The paper gives an outline of the influence of some important factors on the power requirements for lighting in vehicular traffic tunnels. Some of these factors are: the "critical" tunnel length, the vehicle speed, and the driver''s adaptation. The adaptation differential depends on the topography of the access area of the tunnel.
General Rules for the Lighting of Vehicular Traffic tunnels Lighting in vehicular traffic tunnels must always permit a driver - when approaching and driving through the tunnel - to discover objects on or close by the road at a distance which enables him to stop in front of the object. This means that tunnels, which from a lighting point of view are long, need power-intensive, complicated day-time lighting installations, where the luminance level in the entrance zone must be adapted to the variations of daylight outside the tunnel. For power-economy reasons, one should always try to design the tunnel in such a way that it is considered short from a lighting point of view. Short tunnels mean tunnels, whose exits and areas behind the exits can be seen from a point situated at a distance equal to the stop distance in front of the tunnel portal. All other tunnels are long. From power point of view, a "critical" tunnel length is the length at which a tunnel is considered to "pass" from short to long.

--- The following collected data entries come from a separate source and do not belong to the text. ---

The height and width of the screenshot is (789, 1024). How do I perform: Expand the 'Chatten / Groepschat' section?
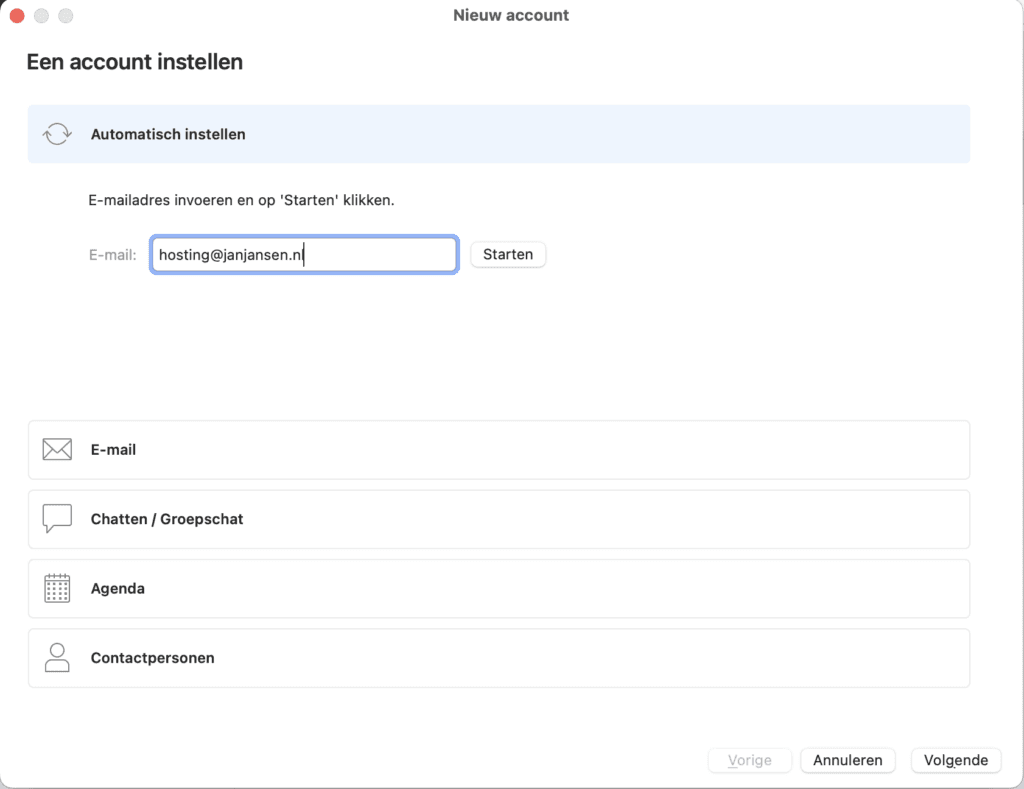498,519
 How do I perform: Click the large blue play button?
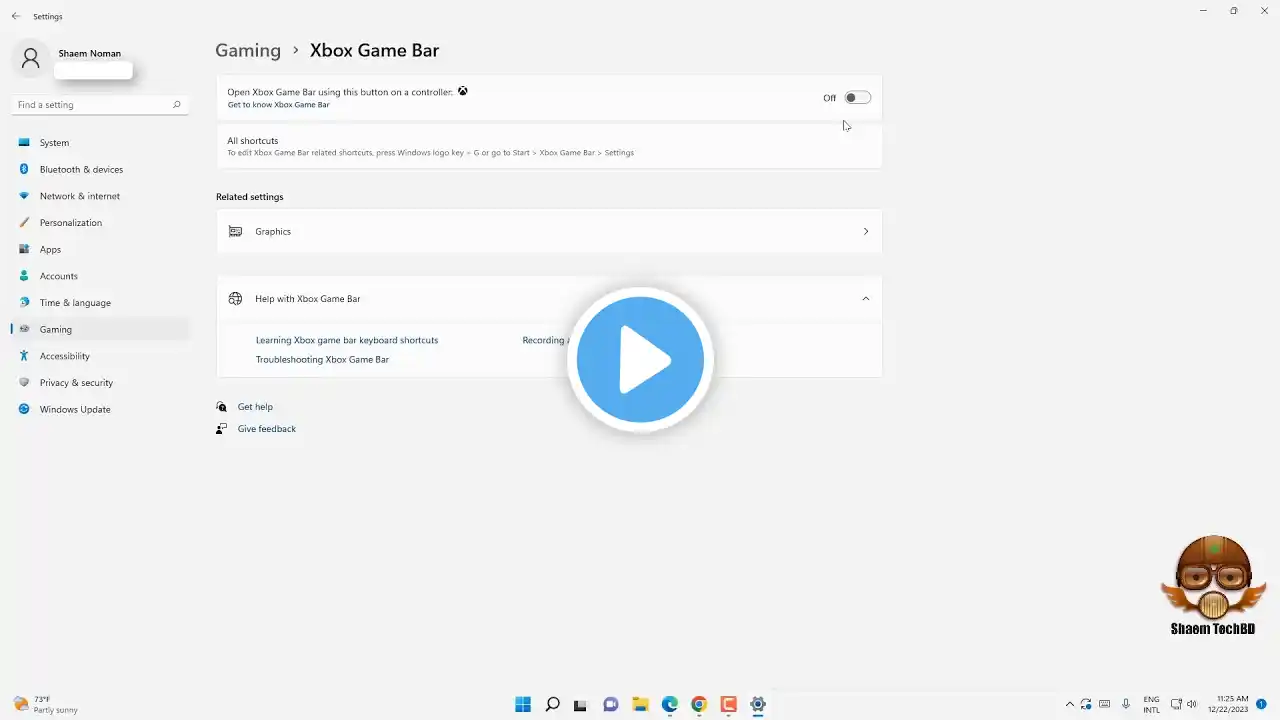coord(640,360)
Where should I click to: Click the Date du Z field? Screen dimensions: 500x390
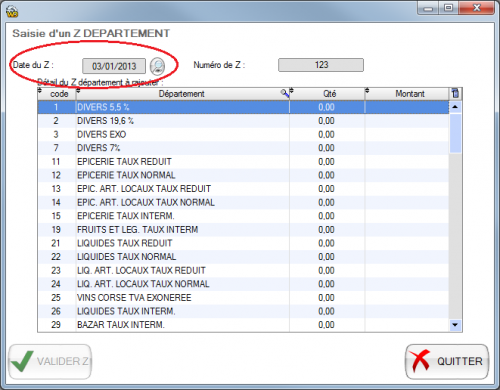click(114, 66)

The critical tunnel length varies between approx. 40 m and 100 m, depending on the tunnel profile and the traffic conditions. A length of 40 m applies to curved tunnels, high vehicle speeds and mixed traffic. The critical tunnel length can be doubled, if a shaft is opened up in the middle of the tunnel to permit daylight to enter. As an example can be mentioned, that the power required in a short tunnel with nighttime lighting might be in the range of 3–5 W per linear meter, while the power required in a long tunnel with day-time lighting might amount to approx. 1 kW per linear meter tunnel. The power requirements could thus be 200–350 times larger in a day-time lighted tunnel than in a night-time lighted one.
The power requirements in a day-time lighted tunnel decreases by approx. 10% at a reduction of the allowed vehicle speed by 10 km/h.
The topography of access areas of tunnels is very important with regard to the power required in a day-time lighted tunnel. In order to avoid the "black-hole" effect and enable drivers to discover objects immediately inside the tunnel entrance, the luminance level in the threshold zone (see Fig. 1) must be at least 1/15, or preferably 1/10, of the luminance adaptation level at the stop distance point. After the threshold zone, the luminance level is reduced in the transition zone with regard to the eye's ability to adapt itself to the low luminance level in the inner zone. The whole course of luminance applicable to a driver on his way into a tunnel is shown in Fig. 1.